BEGIN Information provided
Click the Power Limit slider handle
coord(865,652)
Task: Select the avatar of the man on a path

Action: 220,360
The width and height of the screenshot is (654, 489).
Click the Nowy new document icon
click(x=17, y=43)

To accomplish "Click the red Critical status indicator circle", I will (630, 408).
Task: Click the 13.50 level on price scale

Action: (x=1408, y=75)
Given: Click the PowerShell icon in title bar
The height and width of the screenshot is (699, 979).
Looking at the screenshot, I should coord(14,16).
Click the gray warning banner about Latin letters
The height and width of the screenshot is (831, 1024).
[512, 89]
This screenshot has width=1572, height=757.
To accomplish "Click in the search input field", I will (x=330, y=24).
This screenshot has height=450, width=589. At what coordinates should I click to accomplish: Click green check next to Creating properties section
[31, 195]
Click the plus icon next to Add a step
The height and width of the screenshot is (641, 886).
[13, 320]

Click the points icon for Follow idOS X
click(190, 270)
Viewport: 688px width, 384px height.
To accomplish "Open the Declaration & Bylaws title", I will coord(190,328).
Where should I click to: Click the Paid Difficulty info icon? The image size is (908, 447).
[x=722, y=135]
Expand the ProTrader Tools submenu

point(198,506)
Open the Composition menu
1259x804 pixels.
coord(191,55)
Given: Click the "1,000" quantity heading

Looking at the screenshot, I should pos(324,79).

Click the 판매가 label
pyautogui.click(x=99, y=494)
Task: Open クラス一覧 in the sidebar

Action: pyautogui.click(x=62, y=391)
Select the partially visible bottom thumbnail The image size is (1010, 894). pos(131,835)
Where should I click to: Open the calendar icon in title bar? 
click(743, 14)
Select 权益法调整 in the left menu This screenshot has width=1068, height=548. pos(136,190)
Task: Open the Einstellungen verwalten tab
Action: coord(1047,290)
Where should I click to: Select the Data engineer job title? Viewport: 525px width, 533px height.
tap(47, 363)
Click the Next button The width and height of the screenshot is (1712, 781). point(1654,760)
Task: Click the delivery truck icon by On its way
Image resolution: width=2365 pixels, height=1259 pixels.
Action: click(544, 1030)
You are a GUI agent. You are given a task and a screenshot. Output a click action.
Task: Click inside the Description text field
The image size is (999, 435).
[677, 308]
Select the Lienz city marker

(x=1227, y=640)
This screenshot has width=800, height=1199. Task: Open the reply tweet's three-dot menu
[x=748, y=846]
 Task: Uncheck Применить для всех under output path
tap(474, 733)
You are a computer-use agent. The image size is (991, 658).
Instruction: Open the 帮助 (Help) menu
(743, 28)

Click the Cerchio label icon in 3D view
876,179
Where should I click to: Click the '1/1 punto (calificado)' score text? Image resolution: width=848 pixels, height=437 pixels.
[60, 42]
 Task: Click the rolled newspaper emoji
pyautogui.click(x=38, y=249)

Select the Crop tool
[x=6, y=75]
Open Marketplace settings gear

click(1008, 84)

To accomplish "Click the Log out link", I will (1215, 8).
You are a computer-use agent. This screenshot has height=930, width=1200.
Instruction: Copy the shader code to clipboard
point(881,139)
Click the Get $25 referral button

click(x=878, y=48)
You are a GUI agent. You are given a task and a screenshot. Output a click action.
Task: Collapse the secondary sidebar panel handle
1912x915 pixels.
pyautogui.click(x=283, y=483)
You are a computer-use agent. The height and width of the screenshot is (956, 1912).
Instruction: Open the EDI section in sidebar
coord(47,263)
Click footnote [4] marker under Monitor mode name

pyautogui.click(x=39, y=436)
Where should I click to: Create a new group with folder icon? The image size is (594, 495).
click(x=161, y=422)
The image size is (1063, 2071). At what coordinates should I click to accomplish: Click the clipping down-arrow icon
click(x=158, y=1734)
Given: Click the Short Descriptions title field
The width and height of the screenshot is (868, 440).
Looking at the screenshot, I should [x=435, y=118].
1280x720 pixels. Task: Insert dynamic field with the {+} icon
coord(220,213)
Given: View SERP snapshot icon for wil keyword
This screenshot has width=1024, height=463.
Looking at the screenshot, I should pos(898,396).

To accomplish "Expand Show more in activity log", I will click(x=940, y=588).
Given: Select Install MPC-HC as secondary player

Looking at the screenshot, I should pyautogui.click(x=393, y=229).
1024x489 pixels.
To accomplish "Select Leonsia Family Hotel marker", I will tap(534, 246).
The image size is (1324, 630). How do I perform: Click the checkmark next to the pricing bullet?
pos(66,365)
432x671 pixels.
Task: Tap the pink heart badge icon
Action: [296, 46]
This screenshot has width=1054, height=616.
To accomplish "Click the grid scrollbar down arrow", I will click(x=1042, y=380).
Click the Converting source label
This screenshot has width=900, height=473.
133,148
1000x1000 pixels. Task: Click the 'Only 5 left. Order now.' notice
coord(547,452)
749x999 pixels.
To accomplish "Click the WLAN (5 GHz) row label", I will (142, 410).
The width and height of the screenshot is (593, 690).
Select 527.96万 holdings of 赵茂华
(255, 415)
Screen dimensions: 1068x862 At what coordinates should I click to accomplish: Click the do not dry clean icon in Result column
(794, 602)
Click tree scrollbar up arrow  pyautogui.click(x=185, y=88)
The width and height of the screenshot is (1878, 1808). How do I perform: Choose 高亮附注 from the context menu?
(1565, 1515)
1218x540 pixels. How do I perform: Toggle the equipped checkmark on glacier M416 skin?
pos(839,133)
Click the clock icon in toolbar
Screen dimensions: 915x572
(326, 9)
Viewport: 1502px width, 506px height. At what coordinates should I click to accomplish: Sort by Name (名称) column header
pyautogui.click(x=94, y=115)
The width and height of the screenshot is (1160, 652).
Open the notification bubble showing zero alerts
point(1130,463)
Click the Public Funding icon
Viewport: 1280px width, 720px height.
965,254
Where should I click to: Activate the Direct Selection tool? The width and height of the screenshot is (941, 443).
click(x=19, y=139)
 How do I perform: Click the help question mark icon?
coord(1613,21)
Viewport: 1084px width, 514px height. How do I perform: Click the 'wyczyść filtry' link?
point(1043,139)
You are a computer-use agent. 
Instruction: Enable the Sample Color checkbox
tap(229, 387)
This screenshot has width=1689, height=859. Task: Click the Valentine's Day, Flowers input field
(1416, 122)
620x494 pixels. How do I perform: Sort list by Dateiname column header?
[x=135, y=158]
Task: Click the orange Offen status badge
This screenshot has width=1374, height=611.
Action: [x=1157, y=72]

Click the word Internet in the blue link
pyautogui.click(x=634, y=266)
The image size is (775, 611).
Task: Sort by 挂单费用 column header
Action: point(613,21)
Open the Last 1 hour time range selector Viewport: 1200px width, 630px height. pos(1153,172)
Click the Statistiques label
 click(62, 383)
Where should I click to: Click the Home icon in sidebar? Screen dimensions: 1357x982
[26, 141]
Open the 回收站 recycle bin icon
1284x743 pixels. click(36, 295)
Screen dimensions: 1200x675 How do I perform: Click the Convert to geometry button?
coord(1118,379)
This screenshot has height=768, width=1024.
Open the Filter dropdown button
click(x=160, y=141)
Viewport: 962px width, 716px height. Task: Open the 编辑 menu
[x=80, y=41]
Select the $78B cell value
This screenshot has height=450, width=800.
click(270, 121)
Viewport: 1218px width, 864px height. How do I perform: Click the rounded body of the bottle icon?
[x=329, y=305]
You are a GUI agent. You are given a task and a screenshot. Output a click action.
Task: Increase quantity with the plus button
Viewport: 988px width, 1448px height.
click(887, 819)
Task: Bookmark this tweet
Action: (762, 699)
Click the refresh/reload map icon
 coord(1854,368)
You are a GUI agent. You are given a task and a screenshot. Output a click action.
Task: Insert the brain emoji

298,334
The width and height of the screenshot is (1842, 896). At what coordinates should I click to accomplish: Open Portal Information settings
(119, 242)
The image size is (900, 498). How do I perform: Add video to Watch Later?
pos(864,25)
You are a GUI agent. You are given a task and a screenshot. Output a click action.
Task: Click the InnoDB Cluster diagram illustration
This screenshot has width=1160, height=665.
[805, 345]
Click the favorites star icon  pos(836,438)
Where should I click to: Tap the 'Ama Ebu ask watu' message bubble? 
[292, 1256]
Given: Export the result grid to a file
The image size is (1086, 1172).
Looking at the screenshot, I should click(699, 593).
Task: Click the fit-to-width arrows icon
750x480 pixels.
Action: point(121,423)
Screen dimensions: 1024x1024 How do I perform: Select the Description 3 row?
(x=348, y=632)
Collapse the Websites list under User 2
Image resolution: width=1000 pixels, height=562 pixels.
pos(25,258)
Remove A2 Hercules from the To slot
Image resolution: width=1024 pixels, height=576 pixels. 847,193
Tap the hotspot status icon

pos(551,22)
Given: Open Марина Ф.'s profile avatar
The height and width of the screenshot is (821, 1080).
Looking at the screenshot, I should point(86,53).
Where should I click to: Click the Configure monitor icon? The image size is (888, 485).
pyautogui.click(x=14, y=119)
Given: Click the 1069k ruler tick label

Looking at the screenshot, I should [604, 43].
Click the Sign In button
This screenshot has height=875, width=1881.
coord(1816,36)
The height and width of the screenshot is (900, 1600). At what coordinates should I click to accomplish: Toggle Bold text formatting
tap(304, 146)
END Information provided
◆ Task directions ◆
From the material above, copy every line where the word "grid" is found.

◆ Result of this task ◆
To accomplish "Click the grid scrollbar down arrow", I will click(x=1042, y=380).
Given: Export the result grid to a file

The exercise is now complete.